Pope asks bishops in Latin America to strengthen church
Victor L. Simpson
APARECIDA, Brazil — Pope Benedict XVI summoned his bishops from across Latin America to Brazil’s most holy shrine last weekend, urging them to be zealous missionaries to maintain Catholicism as the dominant religious force in the region.
“This is the faith that has made Latin America the ‘continent of hope,’” Benedict told prelates from across the region and a crowd of nearly 150,000 attending an open-air Mass last Sunday.
During a five-day trip to the church’s biggest stronghold on the planet, Benedict also warned that legalized contraception and abortion in Latin America threaten “the future of the peoples” and said the historic Catholic identity of the region is under assault.
In his homily at the Mass, hundreds of choir members sang hymns, and the German-born pope said the bishops must be “courageous and effective missionaries” to ensure the strength of the church.
The issue is crucial for the Vatican. While Latin America’s largest nation is home to more than 120 million of the world’s 1.1 billion Catholics, Brazil’s census shows the percentage of citizens characterizing themselves as Catholics plunged to 74 percent in 2000 from 89 percent in 1980.
“This being a continent of baptized Christians, it is time to overcome the notable absence — in the political sphere, in the world of the media and in the universities — of the voices and initiatives of Catholic leaders with strong personalities and generous dedication, who are coherent in their ethical and religious convictions,” Benedict said.
He said the church’s leaders must halt a trend that has seen millions of Catholics turn into born-again Protestants or simply stop going to church.
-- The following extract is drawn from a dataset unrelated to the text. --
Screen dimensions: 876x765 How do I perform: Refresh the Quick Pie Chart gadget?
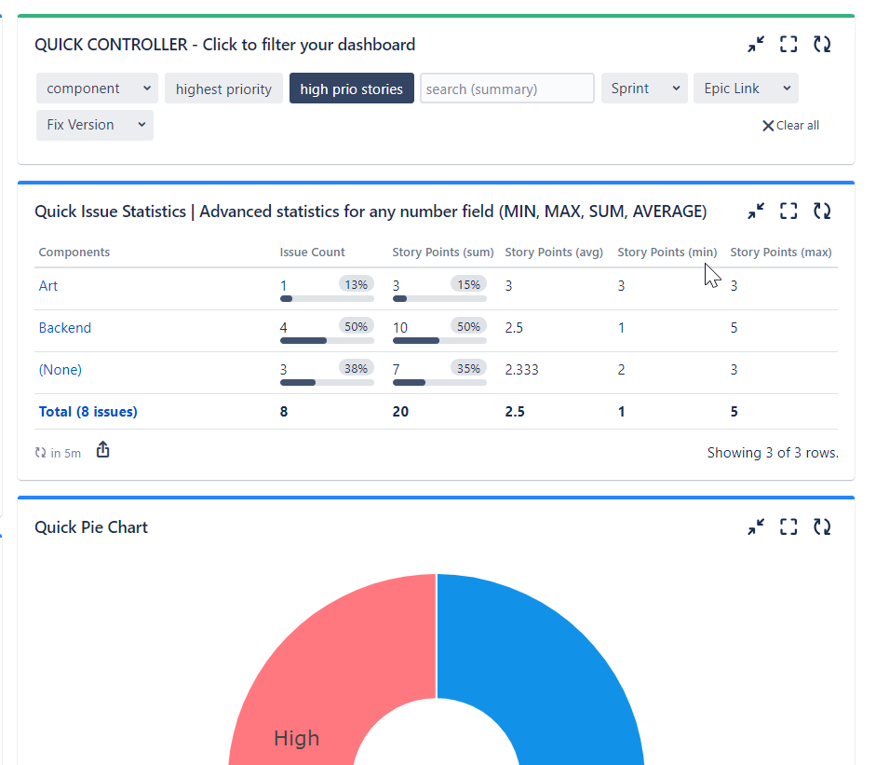tap(822, 526)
The ranks of those calling themselves evangelical Protestants in Brazil rose from 7 percent in 1980 to 15 percent in 2000.
“It is true that one can detect a certain weakening of Christian life in society overall,” Benedict told a gathering of bishops, archbishops and cardinals. “And of participation in the life of the Catholic Church, due to secularism, hedonism, indifferentism and proselytism by numerous sects, animist religions and new pseudo-religious phenomena.”
Benedict said the church was not a political ideology or a social system, an apparent reference to his vehement opposition to the Liberation theology movement in Latin America that he moved to crush while he was a cardinal working for his predecessor, Pope John Paul II.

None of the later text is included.